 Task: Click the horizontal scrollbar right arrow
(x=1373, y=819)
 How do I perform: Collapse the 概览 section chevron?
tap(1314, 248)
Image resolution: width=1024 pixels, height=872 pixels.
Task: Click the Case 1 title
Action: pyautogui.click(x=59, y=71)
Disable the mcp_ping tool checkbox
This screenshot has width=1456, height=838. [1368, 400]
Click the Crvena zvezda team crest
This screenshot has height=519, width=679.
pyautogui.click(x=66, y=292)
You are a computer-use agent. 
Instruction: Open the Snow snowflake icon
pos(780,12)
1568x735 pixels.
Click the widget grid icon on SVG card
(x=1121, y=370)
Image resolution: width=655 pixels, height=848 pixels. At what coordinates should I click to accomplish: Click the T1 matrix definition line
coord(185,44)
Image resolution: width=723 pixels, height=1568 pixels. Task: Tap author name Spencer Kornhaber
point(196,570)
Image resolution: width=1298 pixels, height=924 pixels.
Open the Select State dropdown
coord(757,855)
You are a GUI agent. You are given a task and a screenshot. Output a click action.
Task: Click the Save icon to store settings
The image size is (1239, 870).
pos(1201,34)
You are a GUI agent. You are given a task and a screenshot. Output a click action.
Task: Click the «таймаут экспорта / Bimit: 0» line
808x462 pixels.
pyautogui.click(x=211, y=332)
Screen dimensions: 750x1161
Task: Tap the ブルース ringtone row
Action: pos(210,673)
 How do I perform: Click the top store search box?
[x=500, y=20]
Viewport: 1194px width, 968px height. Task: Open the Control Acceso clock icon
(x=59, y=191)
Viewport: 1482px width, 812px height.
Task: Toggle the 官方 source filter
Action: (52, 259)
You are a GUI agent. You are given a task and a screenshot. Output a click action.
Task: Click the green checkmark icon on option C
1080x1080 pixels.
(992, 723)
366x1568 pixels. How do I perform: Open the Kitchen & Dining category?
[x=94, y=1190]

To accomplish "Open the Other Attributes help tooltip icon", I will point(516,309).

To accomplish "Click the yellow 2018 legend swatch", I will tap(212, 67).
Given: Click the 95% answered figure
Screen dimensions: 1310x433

• • • • •

What the task requires
Your answer should be the lines from the one that contains "Image resolution: width=723" through the last line of the material, copied exactly.

Task solution
Image resolution: width=723 pixels, height=1568 pixels. Task: Tap author name Spencer Kornhaber
point(196,570)
Image resolution: width=1298 pixels, height=924 pixels.
Open the Select State dropdown
coord(757,855)
You are a GUI agent. You are given a task and a screenshot. Output a click action.
Task: Click the Save icon to store settings
The image size is (1239, 870).
pos(1201,34)
You are a GUI agent. You are given a task and a screenshot. Output a click action.
Task: Click the «таймаут экспорта / Bimit: 0» line
808x462 pixels.
pyautogui.click(x=211, y=332)
Screen dimensions: 750x1161
Task: Tap the ブルース ringtone row
Action: pos(210,673)
 How do I perform: Click the top store search box?
[x=500, y=20]
Viewport: 1194px width, 968px height. Task: Open the Control Acceso clock icon
(x=59, y=191)
Viewport: 1482px width, 812px height.
Task: Toggle the 官方 source filter
Action: (52, 259)
You are a GUI agent. You are given a task and a screenshot. Output a click action.
Task: Click the green checkmark icon on option C
1080x1080 pixels.
(992, 723)
366x1568 pixels. How do I perform: Open the Kitchen & Dining category?
[x=94, y=1190]

To accomplish "Open the Other Attributes help tooltip icon", I will point(516,309).

To accomplish "Click the yellow 2018 legend swatch", I will tap(212, 67).
Given: Click the 95% answered figure
Screen dimensions: 1310x433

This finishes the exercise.